Singapore Needs A Trained Workforce To Become An AI Capital

Singaporeans are optimistic about AI's economic potential, yet harbor job redundancy anxieties that may signal a need for better workforce upskilling

singapore, generative ai, workforce training

This article was originally published in The Business Times on June 20, 2024.

Singapore is investing heavily in a dense artificial intelligence (AI) ecosystem, and recently expanded its 2019 AI strategy to, in part, give individuals and businesses confidence to use AI effectively. 

By and large, workers here have embraced the emergence of generative AI. Some 86% of Singaporeans say they use AI at work – higher than the global average of 80%, according to a 15-nation survey of over 25,000 employees conducted by the Oliver Wyman Forum. And more than two-thirds of local workers say generative AI has improved productivity.

They’re also more optimistic about AI’s economic potential and are enthusiastic consumers. Half of Singaporeans say that AI will create new jobs, compared to the 35% global average. And they report above average rates of using AI for shopping, travel, and media consumption.

That’s welcome news for the government and for businesses offering AI-powered services. The government announced a S$1 billion investment blueprint in February 2024 to support its national plan in attracting organizations developing AI solutions, securing powerful computing chips, and driving AI adoption.

But Singaporeans still harbor work-related anxieties that must be addressed if Singapore is to become an AI capital. Three principles for the government and organizations to consider as they seek to keep themselves competitive and their workforces skilled:

Give workers a voice in AI integration

Despite their optimism in AI’s economic potential, Singaporeans are more concerned about AI job redundancy than workers elsewhere, with nearly three-fourths of workers here expressing so compared to 60% of employees globally. Meanwhile, 32% of Singaporeans say they are job-seeking due to generative AI, slightly higher than the 30% global average.

Employers that treat employees as collaborators in AI deployment can better retain them. Showing that they have employees’ needs in mind can demonstrate a good faith effort in calming anxieties, while ensuring the benefits and disadvantages of AI aren’t concentrated in specific groups of workers will help foster a sense of equity. And automating repetitive tasks with generative AI can empower employees to focus on other work aspects.

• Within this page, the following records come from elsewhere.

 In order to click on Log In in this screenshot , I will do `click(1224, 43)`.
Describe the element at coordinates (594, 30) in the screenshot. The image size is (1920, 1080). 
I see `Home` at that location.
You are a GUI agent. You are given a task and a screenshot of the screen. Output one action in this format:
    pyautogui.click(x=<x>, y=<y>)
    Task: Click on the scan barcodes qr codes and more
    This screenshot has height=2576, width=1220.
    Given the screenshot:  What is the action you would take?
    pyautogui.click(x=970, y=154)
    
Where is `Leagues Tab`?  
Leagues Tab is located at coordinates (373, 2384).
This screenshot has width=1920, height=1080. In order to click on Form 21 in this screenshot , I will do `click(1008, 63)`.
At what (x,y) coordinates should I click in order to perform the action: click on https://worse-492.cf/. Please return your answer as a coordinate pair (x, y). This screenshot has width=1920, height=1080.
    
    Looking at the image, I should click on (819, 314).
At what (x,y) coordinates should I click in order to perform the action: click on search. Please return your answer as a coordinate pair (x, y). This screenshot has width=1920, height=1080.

Close the talent gap with upskilling initiatives

The AI anxieties are perhaps translating into a desire for more training. While 85% of Singaporeans say they want AI training, two-thirds of those who receive training say it is insufficient – the second-highest rate globally after Hong Kong. Employees here are learning skills that are less likely to be automated, discussing AI at work, and learning about AI at higher rates than workers in other markets.

Upskilling programs from employers and government can satisfy a desire for more training, teach employees how to use it safely and effectively, and prevent a talent exodus. Tailoring training to individual roles can be the most effective, while conducting hands-on workshops can build proficiency and trust. Centers of excellence dedicated to best practices can foster a culture of informed use.

Management training may be most urgent. Some 75% of respondents in finance and tech cited a scarcity of middle and senior management AI talent in Singapore, according to a recent global AI in finance hub study by Oliver Wyman and the Monetary Authority of Singapore (MAS).

That talent gap hinders Singapore’s ambitions to be a top destination for cutting-edge AI projects. The presence of such projects was in turn ranked among the top three factors in attracting elite AI talent to Singapore, according to the Oliver Wyman-MAS survey.

Closing that gap may mean expediting upskilling at all seniority levels. Senior leaders should be offered specialized AI courses, while regulators can link junior talent with leading firms involved in advanced AI projects, both locally and internationally, to forge stronger ties.

Manage data and reputational risks

The lack of proper training may also pose a severe cyber risk to Singapore’s businesses. Almost 90% of Singaporeans report exposing proprietary data while using AI tools for tasks such as analyzing company data or writing e-mails. It’s a rate that’s behind only workers from India, the United Arab Emirates, and Indonesia. The Singapore government’s “AI Verify” tool provides a testing framework to help organizations use AI systems safely and securely.

Employees need training in both the technical aspects of generative AI tools and how to engage with them responsibly. Some 54% of Singaporeans report seeing incorrect AI-generated outputs at work. Developing protocols to ensure the quality and reliability of AI outputs will reduce the likelihood of harmful or inaccurate content.

To establish Singapore as an AI hub, it is vital to have an upskilled workforce. Government and business initiatives to strengthen Singapore’s AI ecosystem can become even more competitive with a robust and confident talent pool.